In the previous sections, control and monitoring procedures have been discussed along with measures to estimate their efficiency. The control procedures have four performance measures and it has been stated that they can be traded off against each other, depending upon the needs of the system and objectives of management.
In order to determine the values of the controllable factors, DA chart deadband width ‘k’ and MSER chart window size ‘n’, the performance of a control-monitoring strategy should be predictable. For this purpose, prediction models for three of the measures, Mean, ASD and Percentage Adjusted were developed in the course of this research. It is not feasible to develop a prediction model for ARL since it is based on shift magnitude, which is an uncontrollable factor. However, some heuristic methods for choosing controllable factors to minimize ARL are presented.
Messina, Montgomery, Keats and Runger (1996) present combinations of control and monitoring strategies based on cost considerations. They recommend combinations of control and monitoring procedures in the cases where it is cost-effective to have a low false alarm rate while the process is being monitored for changes in variation, when it is economical to have a high change detection rate and the case when no cost data is available.

Dataset entries ▸
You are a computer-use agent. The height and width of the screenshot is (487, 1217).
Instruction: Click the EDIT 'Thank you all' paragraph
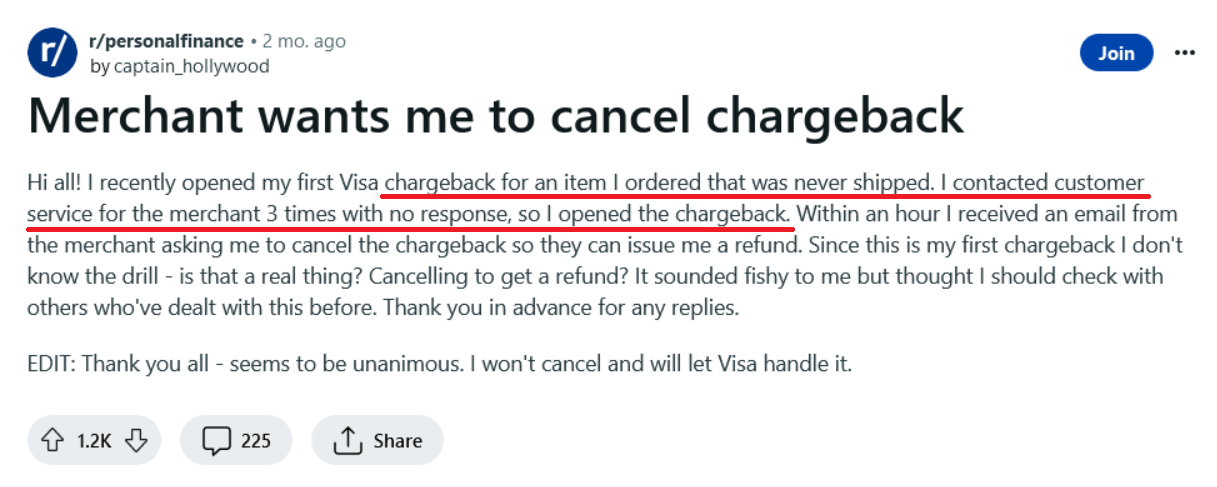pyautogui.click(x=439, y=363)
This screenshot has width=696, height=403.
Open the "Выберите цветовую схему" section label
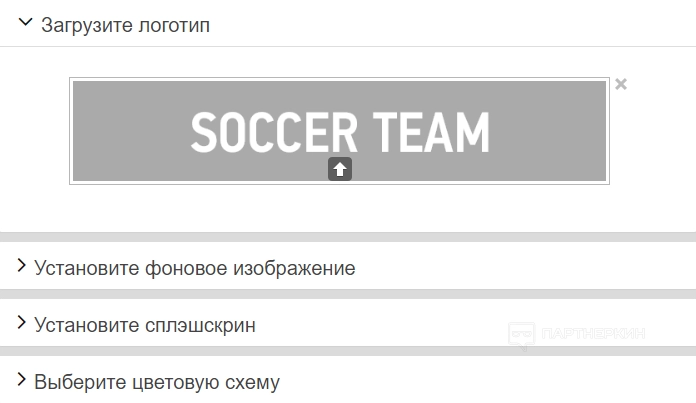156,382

--

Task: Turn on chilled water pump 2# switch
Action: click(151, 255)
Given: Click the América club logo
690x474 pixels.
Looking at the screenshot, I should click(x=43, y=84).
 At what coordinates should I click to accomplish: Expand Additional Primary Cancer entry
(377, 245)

---

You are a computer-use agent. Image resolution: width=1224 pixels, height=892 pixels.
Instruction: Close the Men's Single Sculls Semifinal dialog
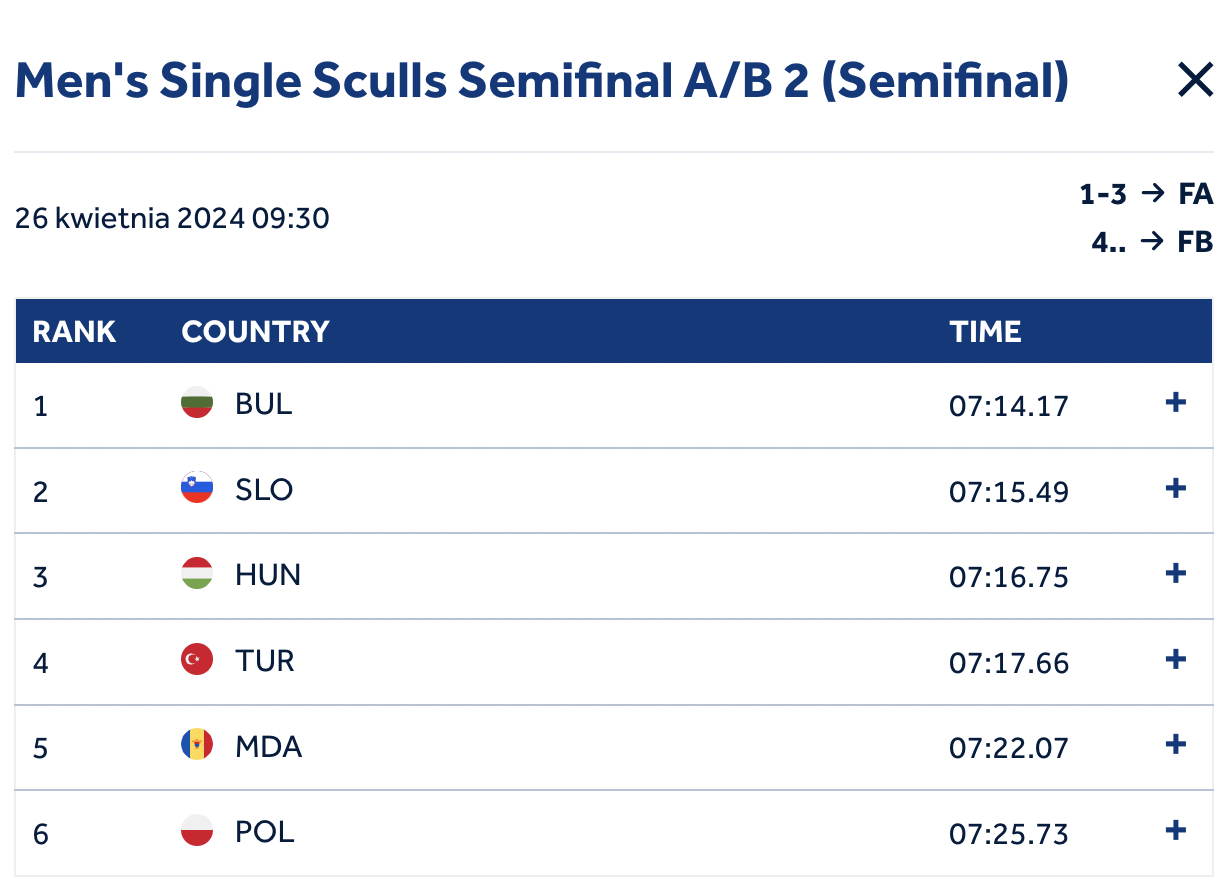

To be done ▸
1) According to the passage on control and monitoring strategies, which three performance measures were given prediction models in this research?
2) Please retype the passage on control and monitoring strategies, starting at "Messina, Montgomery, Keats" and ending at "data is available.".
The rows have no connection to the passage on control and monitoring strategies.

Responses to the exercise ▸
1) Mean, ASD and Percentage Adjusted.

2)
Messina, Montgomery, Keats and Runger (1996) present combinations of control and monitoring strategies based on cost considerations. They recommend combinations of control and monitoring procedures in the cases where it is cost-effective to have a low false alarm rate while the process is being monitored for changes in variation, when it is economical to have a high change detection rate and the case when no cost data is available.